DESCRIPTION OF THE TASK
The required result is each line of the entries below containing the string "computer".

SUPPLIED DATA
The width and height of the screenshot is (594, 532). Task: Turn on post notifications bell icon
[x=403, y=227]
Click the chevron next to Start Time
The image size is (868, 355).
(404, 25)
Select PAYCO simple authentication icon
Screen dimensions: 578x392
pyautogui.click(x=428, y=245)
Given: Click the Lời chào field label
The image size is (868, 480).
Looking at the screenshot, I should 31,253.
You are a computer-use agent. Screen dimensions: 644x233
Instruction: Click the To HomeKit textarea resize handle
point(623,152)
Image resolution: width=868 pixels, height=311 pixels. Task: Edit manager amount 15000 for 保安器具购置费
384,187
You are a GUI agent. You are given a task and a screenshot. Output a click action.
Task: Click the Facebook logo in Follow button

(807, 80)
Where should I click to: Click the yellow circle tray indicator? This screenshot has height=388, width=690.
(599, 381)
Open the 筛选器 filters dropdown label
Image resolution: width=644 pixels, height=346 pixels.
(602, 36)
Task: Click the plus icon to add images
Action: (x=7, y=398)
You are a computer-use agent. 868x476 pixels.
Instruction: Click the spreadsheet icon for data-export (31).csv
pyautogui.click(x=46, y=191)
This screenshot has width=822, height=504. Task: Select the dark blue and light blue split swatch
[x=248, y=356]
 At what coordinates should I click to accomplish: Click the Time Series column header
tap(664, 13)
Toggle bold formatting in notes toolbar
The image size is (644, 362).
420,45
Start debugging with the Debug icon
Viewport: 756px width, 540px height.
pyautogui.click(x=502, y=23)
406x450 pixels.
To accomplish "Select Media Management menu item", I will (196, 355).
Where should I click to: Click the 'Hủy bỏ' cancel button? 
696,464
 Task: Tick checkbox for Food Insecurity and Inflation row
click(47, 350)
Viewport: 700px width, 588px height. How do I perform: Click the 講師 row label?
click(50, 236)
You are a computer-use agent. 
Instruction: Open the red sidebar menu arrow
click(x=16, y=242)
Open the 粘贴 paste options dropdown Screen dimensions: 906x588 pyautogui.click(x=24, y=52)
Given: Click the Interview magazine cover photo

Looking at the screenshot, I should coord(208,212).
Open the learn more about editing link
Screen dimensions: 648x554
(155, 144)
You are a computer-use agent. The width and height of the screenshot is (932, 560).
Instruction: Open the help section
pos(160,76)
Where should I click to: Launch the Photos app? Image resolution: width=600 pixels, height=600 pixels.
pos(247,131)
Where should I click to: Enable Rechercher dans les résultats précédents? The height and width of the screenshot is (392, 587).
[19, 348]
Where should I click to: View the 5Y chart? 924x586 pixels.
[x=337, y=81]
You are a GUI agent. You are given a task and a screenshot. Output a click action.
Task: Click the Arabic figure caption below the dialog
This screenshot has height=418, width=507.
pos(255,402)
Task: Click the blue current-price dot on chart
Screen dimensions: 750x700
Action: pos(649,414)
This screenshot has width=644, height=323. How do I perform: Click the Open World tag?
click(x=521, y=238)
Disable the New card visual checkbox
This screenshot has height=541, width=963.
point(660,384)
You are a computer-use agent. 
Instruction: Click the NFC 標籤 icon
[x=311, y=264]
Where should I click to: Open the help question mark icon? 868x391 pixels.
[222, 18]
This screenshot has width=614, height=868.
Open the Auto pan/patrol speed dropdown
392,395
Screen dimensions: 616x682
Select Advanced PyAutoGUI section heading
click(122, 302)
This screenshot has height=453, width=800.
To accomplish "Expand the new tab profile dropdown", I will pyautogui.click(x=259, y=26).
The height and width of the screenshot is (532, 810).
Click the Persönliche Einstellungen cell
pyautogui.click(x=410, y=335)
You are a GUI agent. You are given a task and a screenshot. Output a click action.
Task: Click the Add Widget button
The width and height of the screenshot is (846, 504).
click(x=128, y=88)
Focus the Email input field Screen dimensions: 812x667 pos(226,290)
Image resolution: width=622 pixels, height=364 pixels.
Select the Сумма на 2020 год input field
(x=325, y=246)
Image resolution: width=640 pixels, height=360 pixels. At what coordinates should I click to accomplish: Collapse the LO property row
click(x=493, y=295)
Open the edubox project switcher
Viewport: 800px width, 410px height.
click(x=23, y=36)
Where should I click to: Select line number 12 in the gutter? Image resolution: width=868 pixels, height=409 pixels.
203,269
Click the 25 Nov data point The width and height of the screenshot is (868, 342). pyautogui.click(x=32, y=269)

YOUR RESPONSE
You are a computer-use agent. Screen dimensions: 644x233
You are a computer-use agent. 868x476 pixels.
You are a computer-use agent. 
You are a computer-use agent. The width and height of the screenshot is (932, 560).
You are a computer-use agent. 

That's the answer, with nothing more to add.